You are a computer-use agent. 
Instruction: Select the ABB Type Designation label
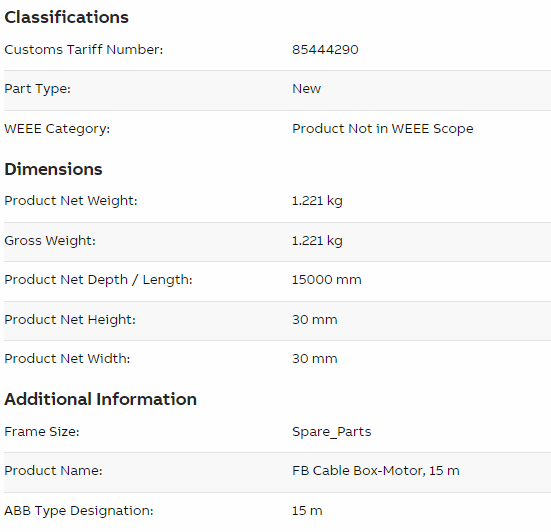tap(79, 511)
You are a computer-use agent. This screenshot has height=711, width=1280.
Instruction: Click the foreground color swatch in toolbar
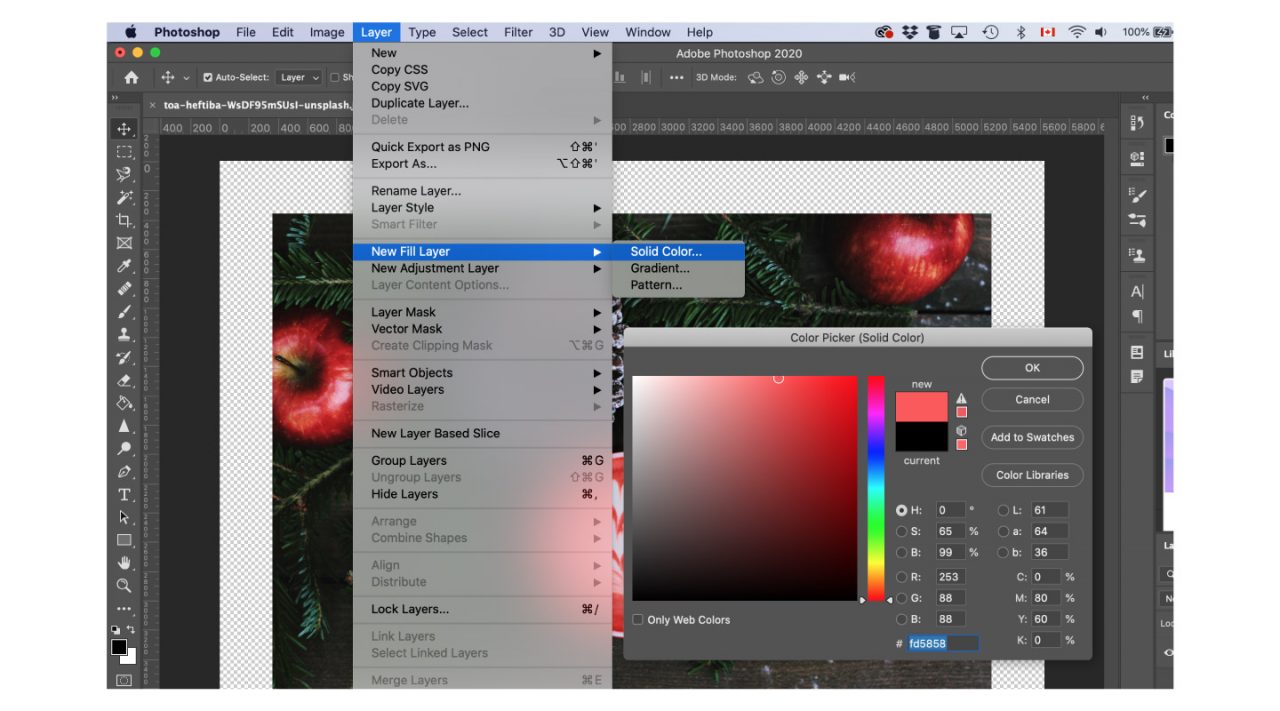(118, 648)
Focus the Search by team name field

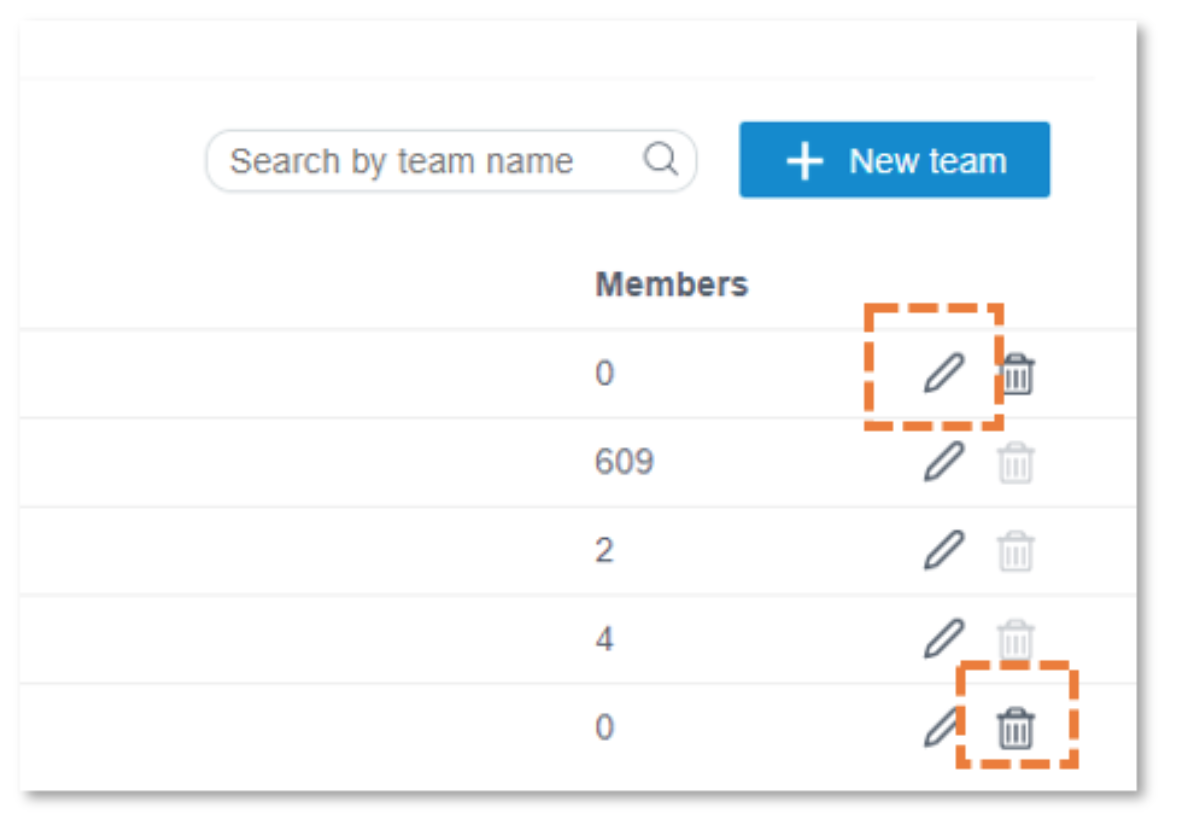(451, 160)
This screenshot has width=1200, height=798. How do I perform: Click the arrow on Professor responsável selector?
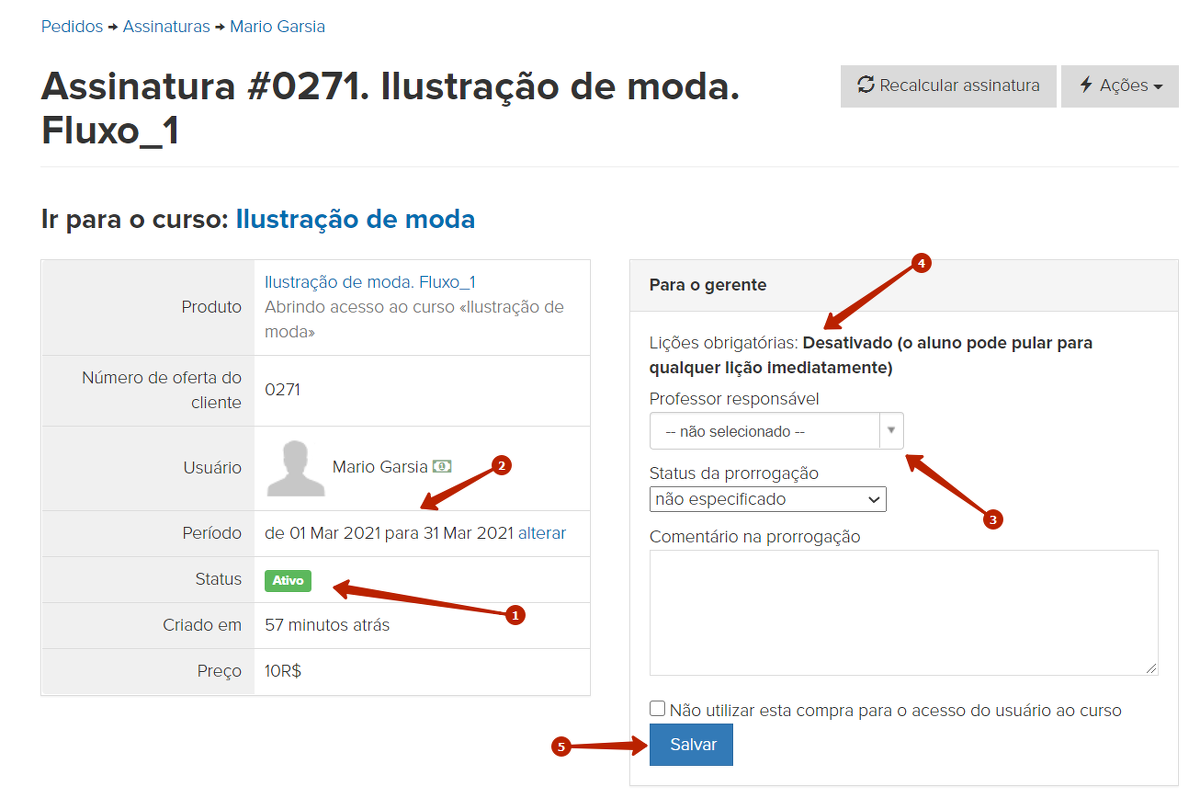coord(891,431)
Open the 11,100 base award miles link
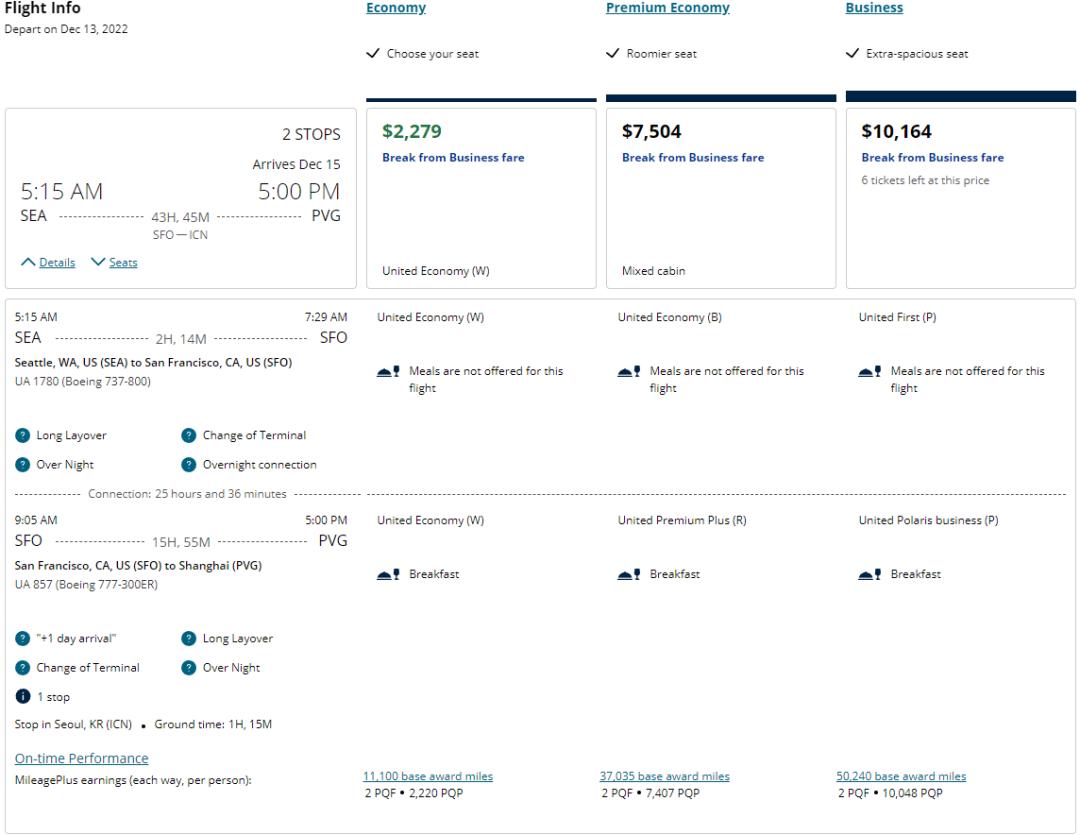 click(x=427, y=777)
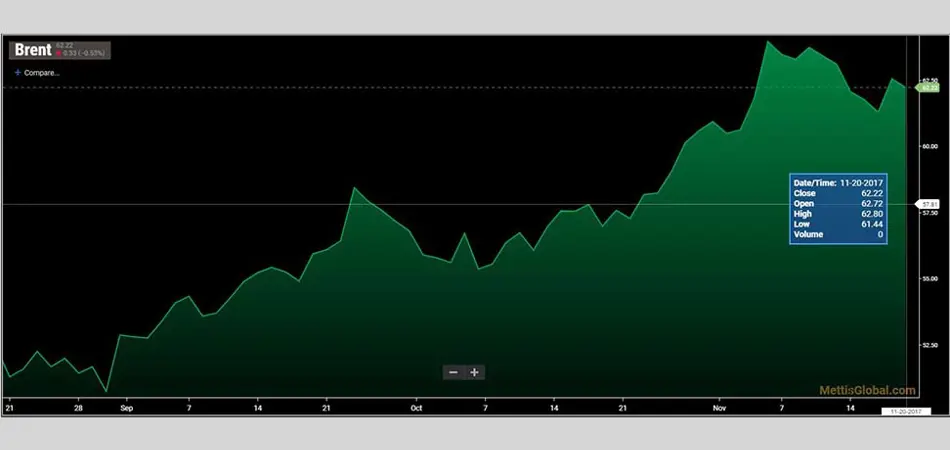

(Written task): Update all the entries above by changing "computer-use agent" to "desktop assistant" and keeping everything else the same. Leave the pictures out.

(Exercise response):
You are a desktop assistant. 
Instruction: Select the ABB Type Designation label
tap(79, 511)
You are a desktop assistant. This screenshot has height=711, width=1280.
Instruction: Click the foreground color swatch in toolbar
(118, 648)
Focus the Search by team name field

(451, 160)
This screenshot has width=1200, height=798. How do I perform: Click the arrow on Professor responsável selector?
coord(891,431)
Open the 11,100 base award miles link
 click(x=427, y=777)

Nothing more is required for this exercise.